A car beeps as it unlocks next to her, and she jumps. Thankfully, her feet don’t actually leave the ground, as she sees the driver moments later, his keys still in hand. Zachariah Azan. The Titans’ newest recruit, who has somehow made himself a villain within the team already. The gossip within her mum’s friend group (the most untrustworthy source—a bunch of sixty-year-old women who have more time in their day than is reasonable, but still) is that the team doesn’t even talk to him. No slaps on the back when he scores a try, or a penalty kick, and he scores the majority of them. She’s seen him score a penalty kick when he’s basically in the stands.

He’s not a villain to her. She’s kind of obsessed with him.

And God, he’s fit in real life.
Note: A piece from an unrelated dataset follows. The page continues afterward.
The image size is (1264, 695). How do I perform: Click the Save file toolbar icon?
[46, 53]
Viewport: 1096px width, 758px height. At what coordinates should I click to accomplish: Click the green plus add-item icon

Taller, too, and somehow, impossibly larger than she thought—like he might be about to block the sunlight out completely. As he steps closer, she sees his jawline in real time, and she wonders how it’s reasonable that a face like his exists. She watches the muscle in his cheek harden as he clenches his teeth. It’s like he’s carved out of fucking marble. He’s as magnificent as a statue they might put in an art museum she’d never want to visit. There’s a furrow to his brow that makes it harder for her to breathe, and it’s a wonder she hasn’t passed out.

Mali feels like a fourteen-year-old with a crush. Like she’ll start spontaneously giggling if he looks at her. How embarrassing. Then he does look at her, just the once, and she realises she might be staring. In her defence, the grainynewspaper photos don’t do him justice at all, and he still looks like a work of art in them.

He doesn’t say anything, but neither does she. Is she starstruck? Unsure, but she doesn’t like the feeling. She waits for him to say something. Anything. Mali has heard him talk before, and she thought about it for the longest time, until the memory of the deepness of his voice disappeared altogether. She decided not to go looking for the video online. It made her feel weird. She’s like a two out of ten on the wanting-sex scale, if that scale exists, but everything about Zachariah Azan makes her feel like she’s on fire. Even if she’s read he’s a ladies’ man, and that’s not her type. (She’s not stalking him. It’s common knowledge, as he’s in every local newspaper every week with a different girl on his arm.)

Sometimes he even makes the tabloids, but only for his sporting endeavours. The back-to-back games with over thirty-five points. The “wonder kid” who stepped up to save the Titans from relegation. It’s true it was mainly down to him that the ball hit the ground, but he had a whole team supporting him. Not that she thinks he would ever admit that. The after-game interview where he basically said he’s the reason Toulshire got promoted went semi-viral. Now, there are rumours about him leaving the team for something new. Something bigger. It would be a shame, Mali thinks, for him to leave so early, but if her mother’s group chat is correct, he’s not having a good time here. She’d better set up some sponsorship opportunities while she can.

Zach looks her up and down again as he gets to his car. Mali preens a little, because, well, he is hot, and he’s at least famous enough that he might get a free coffee from the local shop. Just because she’s had dirty thoughts about him in her bedroom doesn’t mean she’s going to act on it in the middle of the carpark, or ever. He knows he’s attractive, but Mali’s never been madabout that. It’s not his fault he has that jawline and those lips. Besides, the way his eyes linger doesn’t mean she would ever have the balls, or the gall, to flirt with him. He’s pretty, but he’s not her type. Commitment is her type.

“Hey, sweetheart,” he says with a wink, as he throws his bag in the boot. Even with the deep vibration of his voice, the endearment sounds gross. “Want an autograph?”

Is she still staring? Probably. Is he being kind? Unsure, but she’s leaning towards no. Either way, she doesn’t want one. Mali has always thought asking celebrities for a photo or an autograph when they’re just out and about is gross. What’s she going to do with a photo? Make it her background even though he has no idea who she is? Couldn’t be her. Besides, it’s her first day, and she doesn’t want to look like a superfan, even if she is. Mali wants to keep an air of mystery about her. It will last about two weeks because she’s incapable of keeping anything to herself, but she’ll try.